### [What to work on]
Copy, from the listing, every line in which the string "agent" is present.

### [Source information]
-=-=-
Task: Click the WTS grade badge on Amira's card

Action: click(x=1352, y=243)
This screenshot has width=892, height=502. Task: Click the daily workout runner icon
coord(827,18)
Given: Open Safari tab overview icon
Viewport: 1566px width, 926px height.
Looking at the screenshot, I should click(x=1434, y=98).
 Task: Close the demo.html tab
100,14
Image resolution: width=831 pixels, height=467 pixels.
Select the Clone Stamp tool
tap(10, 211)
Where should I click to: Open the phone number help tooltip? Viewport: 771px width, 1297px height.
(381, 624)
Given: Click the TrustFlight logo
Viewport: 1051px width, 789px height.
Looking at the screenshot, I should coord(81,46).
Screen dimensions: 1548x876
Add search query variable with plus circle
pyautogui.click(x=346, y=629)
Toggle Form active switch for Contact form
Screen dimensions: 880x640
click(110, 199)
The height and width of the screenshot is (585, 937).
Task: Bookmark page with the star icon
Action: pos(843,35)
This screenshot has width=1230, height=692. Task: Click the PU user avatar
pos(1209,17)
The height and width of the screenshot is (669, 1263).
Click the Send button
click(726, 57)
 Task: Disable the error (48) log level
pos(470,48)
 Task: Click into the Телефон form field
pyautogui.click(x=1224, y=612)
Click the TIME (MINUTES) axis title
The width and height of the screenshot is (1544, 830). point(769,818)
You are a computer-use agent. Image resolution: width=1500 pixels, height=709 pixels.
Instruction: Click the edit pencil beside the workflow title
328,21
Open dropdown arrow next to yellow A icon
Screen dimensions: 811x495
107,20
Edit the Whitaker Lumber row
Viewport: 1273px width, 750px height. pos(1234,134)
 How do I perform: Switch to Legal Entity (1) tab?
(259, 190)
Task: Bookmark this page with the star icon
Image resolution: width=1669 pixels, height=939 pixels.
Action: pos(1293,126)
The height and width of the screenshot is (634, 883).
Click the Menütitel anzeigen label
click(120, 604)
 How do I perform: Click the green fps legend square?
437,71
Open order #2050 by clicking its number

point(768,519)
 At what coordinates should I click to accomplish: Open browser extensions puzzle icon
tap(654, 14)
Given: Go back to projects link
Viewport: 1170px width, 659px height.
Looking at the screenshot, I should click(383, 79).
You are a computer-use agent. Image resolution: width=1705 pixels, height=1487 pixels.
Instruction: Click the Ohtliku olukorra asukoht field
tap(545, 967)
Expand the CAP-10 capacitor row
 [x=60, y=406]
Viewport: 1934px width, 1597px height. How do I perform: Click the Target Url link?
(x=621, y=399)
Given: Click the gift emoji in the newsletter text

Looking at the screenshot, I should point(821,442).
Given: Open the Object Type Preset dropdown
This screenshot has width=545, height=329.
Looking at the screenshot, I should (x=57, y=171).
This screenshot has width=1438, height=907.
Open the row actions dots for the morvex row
-=-=-
### [Result]
You are a computer-use agent. Image resolution: width=1500 pixels, height=709 pixels.
You are a computer-use agent. Image resolution: width=1705 pixels, height=1487 pixels.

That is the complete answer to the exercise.